Exercise directions:
From the listing below, reproduce word for word the part that opens with the line containing "Viewport: 1568px width, 691px" and closes with the line containing "Enable automatic spam"; reproduce nothing else.

Given records:
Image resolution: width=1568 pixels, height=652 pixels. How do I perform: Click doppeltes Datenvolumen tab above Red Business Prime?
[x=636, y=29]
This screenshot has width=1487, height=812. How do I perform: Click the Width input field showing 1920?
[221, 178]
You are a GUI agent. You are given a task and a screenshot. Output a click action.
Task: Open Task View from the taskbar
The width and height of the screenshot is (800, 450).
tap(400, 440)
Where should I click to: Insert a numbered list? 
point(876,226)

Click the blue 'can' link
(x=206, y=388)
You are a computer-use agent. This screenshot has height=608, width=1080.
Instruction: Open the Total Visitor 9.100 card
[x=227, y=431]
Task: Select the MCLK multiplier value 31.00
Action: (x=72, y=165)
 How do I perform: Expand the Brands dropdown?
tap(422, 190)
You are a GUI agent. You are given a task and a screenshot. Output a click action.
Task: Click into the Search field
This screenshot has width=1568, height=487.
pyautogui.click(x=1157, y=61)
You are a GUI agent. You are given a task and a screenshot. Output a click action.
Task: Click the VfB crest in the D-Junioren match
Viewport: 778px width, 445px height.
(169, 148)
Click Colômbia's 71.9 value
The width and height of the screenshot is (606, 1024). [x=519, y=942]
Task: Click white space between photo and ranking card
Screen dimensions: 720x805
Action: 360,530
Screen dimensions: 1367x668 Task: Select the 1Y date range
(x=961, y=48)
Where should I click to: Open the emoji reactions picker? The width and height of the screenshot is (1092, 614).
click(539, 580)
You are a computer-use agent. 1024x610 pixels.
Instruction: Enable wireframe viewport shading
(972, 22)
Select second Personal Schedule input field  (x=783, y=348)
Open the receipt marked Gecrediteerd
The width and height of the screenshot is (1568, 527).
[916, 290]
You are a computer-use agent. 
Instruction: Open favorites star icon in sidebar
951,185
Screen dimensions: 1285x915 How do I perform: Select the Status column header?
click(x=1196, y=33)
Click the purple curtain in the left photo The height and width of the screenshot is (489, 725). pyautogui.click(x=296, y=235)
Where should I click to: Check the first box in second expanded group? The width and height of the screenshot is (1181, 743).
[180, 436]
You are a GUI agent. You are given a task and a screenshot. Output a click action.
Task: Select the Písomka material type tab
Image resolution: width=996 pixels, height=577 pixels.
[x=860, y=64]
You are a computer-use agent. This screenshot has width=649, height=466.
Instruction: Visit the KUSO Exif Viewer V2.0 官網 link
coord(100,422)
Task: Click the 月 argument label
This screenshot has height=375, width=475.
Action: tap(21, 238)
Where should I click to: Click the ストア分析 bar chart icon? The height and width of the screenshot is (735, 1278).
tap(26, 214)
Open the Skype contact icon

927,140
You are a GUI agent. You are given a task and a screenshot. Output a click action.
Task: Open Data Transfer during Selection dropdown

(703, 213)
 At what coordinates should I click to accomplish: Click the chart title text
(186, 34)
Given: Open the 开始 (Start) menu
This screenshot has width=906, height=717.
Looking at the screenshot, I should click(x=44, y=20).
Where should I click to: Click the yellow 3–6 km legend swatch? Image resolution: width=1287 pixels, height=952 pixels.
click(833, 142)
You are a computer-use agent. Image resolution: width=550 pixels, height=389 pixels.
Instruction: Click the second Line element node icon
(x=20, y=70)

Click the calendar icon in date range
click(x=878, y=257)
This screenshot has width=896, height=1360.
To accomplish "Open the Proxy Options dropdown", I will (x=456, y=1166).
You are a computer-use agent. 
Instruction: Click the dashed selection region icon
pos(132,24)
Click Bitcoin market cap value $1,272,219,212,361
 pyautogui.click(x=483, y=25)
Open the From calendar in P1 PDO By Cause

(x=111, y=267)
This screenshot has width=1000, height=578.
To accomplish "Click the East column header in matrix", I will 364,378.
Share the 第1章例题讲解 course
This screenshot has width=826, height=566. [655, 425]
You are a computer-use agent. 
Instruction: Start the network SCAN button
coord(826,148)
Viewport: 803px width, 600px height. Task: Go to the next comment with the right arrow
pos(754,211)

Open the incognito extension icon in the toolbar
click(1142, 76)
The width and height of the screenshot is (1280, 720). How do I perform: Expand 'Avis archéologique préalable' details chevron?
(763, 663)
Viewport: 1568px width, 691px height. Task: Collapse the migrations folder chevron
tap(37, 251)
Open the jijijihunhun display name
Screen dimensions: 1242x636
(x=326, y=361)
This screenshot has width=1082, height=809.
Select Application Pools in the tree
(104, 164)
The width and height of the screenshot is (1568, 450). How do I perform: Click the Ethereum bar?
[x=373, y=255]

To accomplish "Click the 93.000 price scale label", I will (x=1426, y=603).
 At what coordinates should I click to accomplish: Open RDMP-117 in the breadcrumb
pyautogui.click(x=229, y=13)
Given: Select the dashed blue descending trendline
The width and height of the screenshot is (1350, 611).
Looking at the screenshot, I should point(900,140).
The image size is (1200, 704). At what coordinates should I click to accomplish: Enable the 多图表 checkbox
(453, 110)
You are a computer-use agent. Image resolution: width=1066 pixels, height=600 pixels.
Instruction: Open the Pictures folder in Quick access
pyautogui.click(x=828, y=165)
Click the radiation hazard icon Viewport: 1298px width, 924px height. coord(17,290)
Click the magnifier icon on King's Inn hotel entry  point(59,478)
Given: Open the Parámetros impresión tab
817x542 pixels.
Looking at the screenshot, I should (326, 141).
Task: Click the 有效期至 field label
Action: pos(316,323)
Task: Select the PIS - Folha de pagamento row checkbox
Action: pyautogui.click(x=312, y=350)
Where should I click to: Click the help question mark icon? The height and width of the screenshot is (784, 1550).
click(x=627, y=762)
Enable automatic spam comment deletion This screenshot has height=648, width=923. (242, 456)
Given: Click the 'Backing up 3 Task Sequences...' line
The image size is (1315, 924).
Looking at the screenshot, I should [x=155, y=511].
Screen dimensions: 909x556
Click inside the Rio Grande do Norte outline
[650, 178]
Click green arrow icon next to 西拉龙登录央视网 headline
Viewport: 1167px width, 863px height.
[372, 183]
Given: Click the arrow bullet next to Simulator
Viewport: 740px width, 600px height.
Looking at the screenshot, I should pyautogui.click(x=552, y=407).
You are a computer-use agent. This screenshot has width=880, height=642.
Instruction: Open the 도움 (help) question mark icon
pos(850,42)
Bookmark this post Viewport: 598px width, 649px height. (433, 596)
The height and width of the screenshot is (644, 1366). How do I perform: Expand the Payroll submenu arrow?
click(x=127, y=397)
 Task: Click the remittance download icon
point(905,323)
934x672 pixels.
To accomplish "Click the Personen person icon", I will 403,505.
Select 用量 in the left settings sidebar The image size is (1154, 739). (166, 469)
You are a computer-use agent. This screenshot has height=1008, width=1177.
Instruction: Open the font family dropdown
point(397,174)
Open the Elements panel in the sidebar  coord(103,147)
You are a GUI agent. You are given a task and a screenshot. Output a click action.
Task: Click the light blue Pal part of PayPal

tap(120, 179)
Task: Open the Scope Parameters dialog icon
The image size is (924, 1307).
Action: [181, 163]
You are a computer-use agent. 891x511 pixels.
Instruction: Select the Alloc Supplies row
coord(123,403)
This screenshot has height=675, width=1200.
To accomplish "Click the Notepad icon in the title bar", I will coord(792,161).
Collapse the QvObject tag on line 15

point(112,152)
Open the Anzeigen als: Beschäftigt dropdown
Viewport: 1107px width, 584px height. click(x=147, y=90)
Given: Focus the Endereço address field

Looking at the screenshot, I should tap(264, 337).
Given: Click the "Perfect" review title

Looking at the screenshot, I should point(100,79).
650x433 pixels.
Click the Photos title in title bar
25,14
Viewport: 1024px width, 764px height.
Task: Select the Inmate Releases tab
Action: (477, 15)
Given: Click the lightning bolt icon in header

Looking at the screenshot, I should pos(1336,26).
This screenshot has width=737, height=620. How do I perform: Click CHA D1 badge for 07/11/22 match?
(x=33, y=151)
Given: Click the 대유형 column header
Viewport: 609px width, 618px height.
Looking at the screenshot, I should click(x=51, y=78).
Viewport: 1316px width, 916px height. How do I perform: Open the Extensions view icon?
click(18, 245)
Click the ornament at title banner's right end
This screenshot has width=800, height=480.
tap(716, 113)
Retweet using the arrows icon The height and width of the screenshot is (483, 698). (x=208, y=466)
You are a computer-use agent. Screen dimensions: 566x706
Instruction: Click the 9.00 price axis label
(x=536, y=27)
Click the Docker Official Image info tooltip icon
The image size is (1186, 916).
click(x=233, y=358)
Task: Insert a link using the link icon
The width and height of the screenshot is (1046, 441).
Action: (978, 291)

Expected answer:
Viewport: 1568px width, 691px height. Task: Collapse the migrations folder chevron
tap(37, 251)
Open the jijijihunhun display name
Screen dimensions: 1242x636
(x=326, y=361)
This screenshot has width=1082, height=809.
Select Application Pools in the tree
(104, 164)
The width and height of the screenshot is (1568, 450). How do I perform: Click the Ethereum bar?
[x=373, y=255]

To accomplish "Click the 93.000 price scale label", I will (x=1426, y=603).
 At what coordinates should I click to accomplish: Open RDMP-117 in the breadcrumb
pyautogui.click(x=229, y=13)
Given: Select the dashed blue descending trendline
The width and height of the screenshot is (1350, 611).
Looking at the screenshot, I should point(900,140).
The image size is (1200, 704). At what coordinates should I click to accomplish: Enable the 多图表 checkbox
(453, 110)
You are a computer-use agent. Image resolution: width=1066 pixels, height=600 pixels.
Instruction: Open the Pictures folder in Quick access
pyautogui.click(x=828, y=165)
Click the radiation hazard icon Viewport: 1298px width, 924px height. coord(17,290)
Click the magnifier icon on King's Inn hotel entry  point(59,478)
Given: Open the Parámetros impresión tab
817x542 pixels.
Looking at the screenshot, I should (326, 141).
Task: Click the 有效期至 field label
Action: pos(316,323)
Task: Select the PIS - Folha de pagamento row checkbox
Action: pyautogui.click(x=312, y=350)
Where should I click to: Click the help question mark icon? The height and width of the screenshot is (784, 1550).
click(x=627, y=762)
Enable automatic spam comment deletion This screenshot has height=648, width=923. (242, 456)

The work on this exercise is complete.